Ce dernier point n'est pas en phase avec les revendications des centrales syndicales, qui estiment plutôt que les rémunérations du secteur public devraient tirer vers le haut l'ensemble des salaires des travailleurs québécois[8]: deux rondes de négociations ne suffisent pas à convaincre le gouvernement de l'Union nationale sur ce point. Le gouvernement de Robert Bourassa, accédant au pouvoir le 12 mai 1970, reprend l'essentiel des politiques salariales de ses prédécesseurs. Une troisième ronde de négociation est donc engagée entre les syndicats et le gouvernement provincial à ce sujet dès mars 1971, sans succès. Face à l'intransigeance des positions gouvernementales, les trois grandes centrales syndicales et leurs 200 000 syndiqués décident de former un front commun en janvier 1972, à l'invitation de Marcel Pépin (CSN), afin d'augmenter leur rapport de force dans le processus de négociation avec l'État[8].

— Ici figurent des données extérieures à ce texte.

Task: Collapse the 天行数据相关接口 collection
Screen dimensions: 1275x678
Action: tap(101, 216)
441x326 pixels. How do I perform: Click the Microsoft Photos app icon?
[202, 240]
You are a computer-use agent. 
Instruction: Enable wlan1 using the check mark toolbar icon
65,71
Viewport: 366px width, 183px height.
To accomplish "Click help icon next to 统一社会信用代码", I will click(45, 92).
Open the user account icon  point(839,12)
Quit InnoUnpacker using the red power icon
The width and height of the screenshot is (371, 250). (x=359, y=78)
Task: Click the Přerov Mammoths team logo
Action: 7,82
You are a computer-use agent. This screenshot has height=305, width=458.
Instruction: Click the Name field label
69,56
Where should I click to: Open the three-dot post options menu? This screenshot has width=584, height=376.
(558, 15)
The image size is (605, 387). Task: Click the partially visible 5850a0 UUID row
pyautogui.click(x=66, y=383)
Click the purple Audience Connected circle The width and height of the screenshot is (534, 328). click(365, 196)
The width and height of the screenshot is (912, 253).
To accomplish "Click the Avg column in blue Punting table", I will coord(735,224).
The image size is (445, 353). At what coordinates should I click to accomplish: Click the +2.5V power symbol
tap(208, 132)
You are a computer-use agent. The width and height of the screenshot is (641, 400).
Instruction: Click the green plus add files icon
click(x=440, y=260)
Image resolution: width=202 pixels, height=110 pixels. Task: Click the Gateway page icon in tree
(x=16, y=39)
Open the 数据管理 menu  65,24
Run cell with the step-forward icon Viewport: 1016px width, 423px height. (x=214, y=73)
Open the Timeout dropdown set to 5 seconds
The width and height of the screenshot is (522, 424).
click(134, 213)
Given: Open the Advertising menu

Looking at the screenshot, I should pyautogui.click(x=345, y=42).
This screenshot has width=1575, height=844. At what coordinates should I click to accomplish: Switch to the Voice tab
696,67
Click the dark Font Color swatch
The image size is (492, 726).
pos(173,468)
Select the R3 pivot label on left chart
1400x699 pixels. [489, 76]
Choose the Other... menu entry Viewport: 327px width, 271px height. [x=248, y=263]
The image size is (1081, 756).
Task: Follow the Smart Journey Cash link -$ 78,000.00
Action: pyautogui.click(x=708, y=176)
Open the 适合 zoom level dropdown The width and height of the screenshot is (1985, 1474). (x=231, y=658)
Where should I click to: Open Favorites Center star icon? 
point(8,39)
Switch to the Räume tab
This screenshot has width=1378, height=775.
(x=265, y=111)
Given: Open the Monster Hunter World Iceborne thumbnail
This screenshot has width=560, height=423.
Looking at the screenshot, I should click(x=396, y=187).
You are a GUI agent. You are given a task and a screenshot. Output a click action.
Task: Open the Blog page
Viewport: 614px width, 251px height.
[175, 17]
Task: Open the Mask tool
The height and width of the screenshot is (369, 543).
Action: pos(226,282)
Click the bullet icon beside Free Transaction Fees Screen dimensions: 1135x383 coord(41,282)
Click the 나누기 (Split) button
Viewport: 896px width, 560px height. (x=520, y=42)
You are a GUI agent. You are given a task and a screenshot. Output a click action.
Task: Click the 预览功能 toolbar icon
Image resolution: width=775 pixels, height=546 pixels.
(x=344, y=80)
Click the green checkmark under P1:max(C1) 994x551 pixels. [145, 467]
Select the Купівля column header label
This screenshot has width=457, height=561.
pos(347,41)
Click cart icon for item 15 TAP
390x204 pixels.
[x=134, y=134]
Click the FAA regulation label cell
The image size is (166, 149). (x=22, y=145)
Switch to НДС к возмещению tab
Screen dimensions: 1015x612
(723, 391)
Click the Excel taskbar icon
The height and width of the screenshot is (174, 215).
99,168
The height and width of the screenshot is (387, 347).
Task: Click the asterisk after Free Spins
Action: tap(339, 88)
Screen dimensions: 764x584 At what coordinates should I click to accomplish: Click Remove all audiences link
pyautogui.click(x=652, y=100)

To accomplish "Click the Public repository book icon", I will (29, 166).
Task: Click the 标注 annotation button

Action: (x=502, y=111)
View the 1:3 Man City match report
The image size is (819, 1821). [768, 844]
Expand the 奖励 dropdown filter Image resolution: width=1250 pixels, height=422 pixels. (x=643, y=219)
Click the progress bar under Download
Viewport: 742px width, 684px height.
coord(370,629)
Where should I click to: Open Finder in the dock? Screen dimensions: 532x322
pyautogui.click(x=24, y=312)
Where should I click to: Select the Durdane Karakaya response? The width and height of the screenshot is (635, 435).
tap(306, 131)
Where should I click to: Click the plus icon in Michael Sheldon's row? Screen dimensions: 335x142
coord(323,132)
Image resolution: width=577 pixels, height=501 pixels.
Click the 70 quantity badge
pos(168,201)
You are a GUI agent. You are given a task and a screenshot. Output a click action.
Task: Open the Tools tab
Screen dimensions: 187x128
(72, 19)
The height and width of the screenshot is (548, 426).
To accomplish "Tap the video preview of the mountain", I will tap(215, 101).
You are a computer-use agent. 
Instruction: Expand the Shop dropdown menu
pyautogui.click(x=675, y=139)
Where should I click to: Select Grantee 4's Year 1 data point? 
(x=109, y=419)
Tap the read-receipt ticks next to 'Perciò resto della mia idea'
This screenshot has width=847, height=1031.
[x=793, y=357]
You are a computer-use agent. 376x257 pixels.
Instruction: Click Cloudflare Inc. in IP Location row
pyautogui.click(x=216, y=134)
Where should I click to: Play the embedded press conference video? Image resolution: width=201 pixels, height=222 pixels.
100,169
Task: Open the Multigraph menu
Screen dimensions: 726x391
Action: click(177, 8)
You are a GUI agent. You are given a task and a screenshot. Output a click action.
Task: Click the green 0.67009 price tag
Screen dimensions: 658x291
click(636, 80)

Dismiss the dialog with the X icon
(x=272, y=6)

Le Front commun est composé de deux principaux organismes: le Comité exécutif de coordination du Front commun (aussi appelé «Comité des Six» puis «Comité des Neuf») et le Conseil de coordination du Front commun. Le Comité exécutif est composé des présidents des trois centrales syndicales (Marcel Pepin de la CSN, Louis Laberge de la FTQ et Yvon Charbonneau de la CEQ) ainsi que de leurs adjoints[9]. Alors qu'il ne devait avoir qu'un rôle de coordination, cet organisme bénéficie d'un pouvoir beaucoup plus important que ceux d'un comité exécutif classique[10]. Le second organisme, le Conseil de coordination, est essentiellement composé du Comité de liaison de la CSN, d'une délégation de la Commission de négociation de la CEQ et du Conseil d'orientation de la FTQ[10]. Les décisions de ces deux organes du Front commun sont prises seulement lorsqu'il y a unanimité entre les trois centrales syndicales[10].

Grèves du 28 mars et du 11 avril[modifier | modifier le code]

Rassemblement du Front commun au Forum de Montréal le 7 mars 1972. C'est lors de cet événement qu'aura lieu le vote ayant mené à la grève du 28 mars puis à la grève générale illimitée.

Les discussions entre le Front commun et le gouvernement du Québec sont qualifiées de « dialogues de sourds ». D'un côté, le gouvernement est intransigeant dans son refus d'accorder un salaire minimum hebdomadaire de 100 dollars canadiens ($) aux employés du secteur public (la principale revendication du Front commun). De l'autre, les syndicats refusent les propositions de l'État, revendiquant avant tout une table centrale de négociation (le gouvernement préférait plutôt faire ses offres aux différentes tables sectorielles)[11]. Face à la stagnation du processus de négociation, un arrêt de travail est voté par référendum auprès des membres des trois grandes centrales le 9 mars 1972, accordant aux dirigeants syndicaux le droit de mettre en branle une grève générale illimitée au moment jugé opportun[12]. Aux lendemains du vote, le gouvernement s'active afin de tenter de limiter les dégâts et le Ministre de la fonction publique, Jean-Paul L'Allier, accepte finalement la table centrale lors d'une rencontre avec les représentants du Front commun le 13 mars[13]. Quatre principaux sujets doivent être débattus autour de la table centrale: les salaires, la sécurité d'emploi, l'assurance-salaire et le régime de retraite[14]. Alors que les discussions se concentrent sur les deux premiers enjeux[14], elles n'aboutissent à rien et la situation se retrouve de nouveau dans l'impasse.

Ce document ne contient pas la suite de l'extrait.